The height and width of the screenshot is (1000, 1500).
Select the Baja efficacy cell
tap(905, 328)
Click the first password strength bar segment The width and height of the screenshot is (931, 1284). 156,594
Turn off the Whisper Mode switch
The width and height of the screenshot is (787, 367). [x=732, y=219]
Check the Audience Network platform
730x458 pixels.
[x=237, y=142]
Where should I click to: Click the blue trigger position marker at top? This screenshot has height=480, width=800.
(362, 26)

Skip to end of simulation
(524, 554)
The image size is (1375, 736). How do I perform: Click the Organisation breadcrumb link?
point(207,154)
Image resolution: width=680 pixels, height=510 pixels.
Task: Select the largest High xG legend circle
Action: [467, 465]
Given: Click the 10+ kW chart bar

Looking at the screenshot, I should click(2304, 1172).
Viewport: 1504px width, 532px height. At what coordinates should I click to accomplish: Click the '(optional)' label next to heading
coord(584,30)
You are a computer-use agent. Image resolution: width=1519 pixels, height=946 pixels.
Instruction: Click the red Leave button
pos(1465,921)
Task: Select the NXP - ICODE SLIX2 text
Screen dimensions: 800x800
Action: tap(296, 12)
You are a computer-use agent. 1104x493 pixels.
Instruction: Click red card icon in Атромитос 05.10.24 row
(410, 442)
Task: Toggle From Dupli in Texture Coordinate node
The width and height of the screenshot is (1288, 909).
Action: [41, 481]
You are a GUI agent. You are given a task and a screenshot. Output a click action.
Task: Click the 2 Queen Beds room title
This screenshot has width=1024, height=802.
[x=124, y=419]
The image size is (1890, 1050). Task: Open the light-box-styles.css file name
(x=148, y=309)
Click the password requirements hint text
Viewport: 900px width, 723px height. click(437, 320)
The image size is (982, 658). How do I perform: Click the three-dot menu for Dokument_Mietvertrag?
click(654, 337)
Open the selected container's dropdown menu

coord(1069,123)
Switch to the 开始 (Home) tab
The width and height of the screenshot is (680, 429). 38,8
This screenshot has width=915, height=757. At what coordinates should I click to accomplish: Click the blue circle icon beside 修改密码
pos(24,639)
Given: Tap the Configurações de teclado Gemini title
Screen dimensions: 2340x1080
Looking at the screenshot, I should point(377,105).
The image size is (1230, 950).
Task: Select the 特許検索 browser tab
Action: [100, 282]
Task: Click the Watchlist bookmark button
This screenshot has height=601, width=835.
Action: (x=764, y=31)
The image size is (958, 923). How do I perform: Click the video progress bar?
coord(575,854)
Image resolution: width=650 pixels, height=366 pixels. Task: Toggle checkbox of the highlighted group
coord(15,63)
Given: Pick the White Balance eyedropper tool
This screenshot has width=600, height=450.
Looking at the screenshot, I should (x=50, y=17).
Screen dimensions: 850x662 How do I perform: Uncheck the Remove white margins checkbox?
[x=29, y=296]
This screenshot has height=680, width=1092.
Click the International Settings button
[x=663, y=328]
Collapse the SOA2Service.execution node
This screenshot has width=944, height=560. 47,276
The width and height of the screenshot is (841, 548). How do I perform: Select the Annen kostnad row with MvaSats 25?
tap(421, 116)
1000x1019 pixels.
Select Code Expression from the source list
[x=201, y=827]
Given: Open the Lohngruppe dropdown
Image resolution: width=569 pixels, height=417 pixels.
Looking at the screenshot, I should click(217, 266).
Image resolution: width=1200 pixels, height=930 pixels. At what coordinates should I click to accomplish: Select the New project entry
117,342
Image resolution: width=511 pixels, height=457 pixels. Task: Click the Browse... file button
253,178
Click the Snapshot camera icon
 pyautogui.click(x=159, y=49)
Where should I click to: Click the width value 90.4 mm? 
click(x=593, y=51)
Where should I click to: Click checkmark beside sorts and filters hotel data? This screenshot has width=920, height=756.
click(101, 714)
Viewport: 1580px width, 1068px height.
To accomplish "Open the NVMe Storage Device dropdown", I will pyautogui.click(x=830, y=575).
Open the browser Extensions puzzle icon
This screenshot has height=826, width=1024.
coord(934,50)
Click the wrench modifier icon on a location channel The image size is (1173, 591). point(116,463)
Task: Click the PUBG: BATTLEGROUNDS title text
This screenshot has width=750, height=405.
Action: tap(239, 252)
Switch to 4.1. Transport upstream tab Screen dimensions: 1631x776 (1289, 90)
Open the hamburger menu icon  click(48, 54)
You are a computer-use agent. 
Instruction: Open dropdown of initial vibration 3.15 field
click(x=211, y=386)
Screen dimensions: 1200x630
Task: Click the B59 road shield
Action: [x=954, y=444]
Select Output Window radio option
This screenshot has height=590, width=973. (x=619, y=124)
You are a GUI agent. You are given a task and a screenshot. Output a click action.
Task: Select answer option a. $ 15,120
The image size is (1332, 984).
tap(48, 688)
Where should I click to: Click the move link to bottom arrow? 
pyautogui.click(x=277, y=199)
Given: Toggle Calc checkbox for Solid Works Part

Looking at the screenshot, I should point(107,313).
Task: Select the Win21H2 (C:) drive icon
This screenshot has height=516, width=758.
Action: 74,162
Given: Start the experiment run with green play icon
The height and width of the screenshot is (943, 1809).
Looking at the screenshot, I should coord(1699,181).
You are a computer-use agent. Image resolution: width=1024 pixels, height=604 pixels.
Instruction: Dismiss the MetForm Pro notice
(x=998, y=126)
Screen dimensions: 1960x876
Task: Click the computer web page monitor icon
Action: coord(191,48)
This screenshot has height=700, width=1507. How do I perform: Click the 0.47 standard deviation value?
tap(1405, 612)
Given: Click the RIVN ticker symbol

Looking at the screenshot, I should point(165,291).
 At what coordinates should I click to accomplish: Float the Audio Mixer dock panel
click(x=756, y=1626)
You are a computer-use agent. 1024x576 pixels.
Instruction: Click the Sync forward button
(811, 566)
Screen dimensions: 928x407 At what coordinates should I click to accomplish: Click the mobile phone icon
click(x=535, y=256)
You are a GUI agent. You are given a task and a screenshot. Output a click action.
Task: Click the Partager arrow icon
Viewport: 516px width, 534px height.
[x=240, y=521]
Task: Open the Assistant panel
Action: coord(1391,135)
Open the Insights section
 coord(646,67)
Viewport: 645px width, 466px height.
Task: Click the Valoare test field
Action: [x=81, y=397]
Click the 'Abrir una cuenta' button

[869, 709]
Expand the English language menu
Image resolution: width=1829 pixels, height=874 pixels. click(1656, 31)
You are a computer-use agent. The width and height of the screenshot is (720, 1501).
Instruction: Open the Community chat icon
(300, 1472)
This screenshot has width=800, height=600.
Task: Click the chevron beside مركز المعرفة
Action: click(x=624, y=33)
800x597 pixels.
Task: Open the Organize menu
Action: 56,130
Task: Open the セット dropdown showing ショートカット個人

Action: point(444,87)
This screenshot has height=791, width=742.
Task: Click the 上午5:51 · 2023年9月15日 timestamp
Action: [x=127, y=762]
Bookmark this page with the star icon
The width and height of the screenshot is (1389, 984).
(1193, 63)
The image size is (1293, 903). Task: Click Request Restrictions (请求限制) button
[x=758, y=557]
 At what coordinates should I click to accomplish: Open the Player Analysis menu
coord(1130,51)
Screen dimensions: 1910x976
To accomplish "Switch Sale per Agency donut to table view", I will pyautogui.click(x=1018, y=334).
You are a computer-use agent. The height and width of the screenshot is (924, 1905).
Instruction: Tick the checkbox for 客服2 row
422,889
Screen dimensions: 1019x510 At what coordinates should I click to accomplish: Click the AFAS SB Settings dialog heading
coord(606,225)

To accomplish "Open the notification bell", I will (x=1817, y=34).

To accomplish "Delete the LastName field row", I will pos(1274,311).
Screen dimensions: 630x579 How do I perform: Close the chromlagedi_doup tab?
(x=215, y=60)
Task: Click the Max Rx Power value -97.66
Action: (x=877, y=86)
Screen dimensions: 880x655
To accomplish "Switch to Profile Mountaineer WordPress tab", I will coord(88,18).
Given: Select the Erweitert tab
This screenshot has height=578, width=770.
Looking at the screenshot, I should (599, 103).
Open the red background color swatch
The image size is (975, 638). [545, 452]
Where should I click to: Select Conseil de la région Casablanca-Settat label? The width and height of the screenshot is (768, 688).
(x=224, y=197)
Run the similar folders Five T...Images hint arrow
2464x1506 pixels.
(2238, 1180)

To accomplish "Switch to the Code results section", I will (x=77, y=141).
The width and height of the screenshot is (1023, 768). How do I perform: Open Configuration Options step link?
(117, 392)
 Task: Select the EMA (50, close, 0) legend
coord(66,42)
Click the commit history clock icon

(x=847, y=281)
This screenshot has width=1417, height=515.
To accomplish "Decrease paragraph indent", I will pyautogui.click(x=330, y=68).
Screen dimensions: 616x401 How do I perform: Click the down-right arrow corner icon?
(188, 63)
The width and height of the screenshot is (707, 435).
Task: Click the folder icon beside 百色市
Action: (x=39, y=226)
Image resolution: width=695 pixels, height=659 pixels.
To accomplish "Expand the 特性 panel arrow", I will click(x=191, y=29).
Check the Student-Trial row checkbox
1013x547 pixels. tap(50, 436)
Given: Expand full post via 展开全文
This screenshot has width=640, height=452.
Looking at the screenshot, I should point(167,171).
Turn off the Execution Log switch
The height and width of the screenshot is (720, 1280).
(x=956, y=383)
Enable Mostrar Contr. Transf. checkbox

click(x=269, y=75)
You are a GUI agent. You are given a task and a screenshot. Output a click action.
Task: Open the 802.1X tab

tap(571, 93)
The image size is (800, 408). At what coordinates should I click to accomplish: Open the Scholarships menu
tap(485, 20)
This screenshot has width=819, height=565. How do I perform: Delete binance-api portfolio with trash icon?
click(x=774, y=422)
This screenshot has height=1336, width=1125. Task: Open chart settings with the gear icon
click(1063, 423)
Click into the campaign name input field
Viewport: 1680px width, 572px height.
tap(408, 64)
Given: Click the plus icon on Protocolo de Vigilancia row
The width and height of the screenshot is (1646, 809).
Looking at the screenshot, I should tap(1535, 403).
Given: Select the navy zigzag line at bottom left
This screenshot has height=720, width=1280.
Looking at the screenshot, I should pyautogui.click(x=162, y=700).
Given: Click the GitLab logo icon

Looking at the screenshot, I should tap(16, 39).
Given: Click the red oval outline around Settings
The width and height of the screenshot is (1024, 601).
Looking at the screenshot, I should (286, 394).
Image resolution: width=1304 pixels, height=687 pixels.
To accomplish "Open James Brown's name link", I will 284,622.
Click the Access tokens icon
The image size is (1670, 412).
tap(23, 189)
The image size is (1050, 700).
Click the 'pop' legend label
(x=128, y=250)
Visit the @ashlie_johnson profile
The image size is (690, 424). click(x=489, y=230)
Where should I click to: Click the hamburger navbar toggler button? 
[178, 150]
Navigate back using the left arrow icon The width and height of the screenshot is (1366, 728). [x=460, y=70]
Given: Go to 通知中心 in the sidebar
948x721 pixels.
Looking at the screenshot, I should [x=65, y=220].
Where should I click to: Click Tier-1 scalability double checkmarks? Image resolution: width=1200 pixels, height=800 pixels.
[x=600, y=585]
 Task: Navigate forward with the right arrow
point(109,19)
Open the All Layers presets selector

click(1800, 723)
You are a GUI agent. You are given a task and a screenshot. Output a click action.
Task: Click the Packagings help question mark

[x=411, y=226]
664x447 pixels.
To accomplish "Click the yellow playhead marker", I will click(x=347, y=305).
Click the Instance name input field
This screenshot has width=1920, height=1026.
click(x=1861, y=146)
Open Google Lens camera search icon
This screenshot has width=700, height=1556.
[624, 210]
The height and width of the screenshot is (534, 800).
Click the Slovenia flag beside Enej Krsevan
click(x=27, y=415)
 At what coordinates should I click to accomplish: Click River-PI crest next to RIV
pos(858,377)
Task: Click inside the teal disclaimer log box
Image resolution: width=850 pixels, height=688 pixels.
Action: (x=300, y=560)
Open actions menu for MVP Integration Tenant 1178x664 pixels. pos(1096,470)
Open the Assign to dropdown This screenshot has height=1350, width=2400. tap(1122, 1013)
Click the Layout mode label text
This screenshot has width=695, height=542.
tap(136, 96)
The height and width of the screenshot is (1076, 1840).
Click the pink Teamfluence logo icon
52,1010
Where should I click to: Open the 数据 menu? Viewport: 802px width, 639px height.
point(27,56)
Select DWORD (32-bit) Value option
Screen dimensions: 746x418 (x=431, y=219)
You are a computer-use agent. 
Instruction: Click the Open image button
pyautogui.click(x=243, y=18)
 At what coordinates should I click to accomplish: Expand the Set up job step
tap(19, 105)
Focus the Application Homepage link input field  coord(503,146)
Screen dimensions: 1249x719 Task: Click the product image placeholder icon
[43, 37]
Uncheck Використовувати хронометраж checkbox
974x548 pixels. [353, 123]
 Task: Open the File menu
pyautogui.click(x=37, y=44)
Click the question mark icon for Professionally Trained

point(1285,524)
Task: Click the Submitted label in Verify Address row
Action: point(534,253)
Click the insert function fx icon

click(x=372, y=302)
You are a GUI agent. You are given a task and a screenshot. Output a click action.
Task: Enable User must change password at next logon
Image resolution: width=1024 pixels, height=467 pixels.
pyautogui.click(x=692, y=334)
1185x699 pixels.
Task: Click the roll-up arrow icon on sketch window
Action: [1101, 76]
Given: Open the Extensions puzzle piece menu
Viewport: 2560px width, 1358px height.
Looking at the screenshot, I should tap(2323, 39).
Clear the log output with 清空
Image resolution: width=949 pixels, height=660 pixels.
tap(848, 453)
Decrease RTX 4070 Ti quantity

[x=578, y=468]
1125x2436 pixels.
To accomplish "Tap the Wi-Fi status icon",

########################################

Please go through the material and return each line where the word "title" appears.

> _Your response_:
Task: Click the 2 Queen Beds room title
Given: Tap the Configurações de teclado Gemini title
Task: Click the PUBG: BATTLEGROUNDS title text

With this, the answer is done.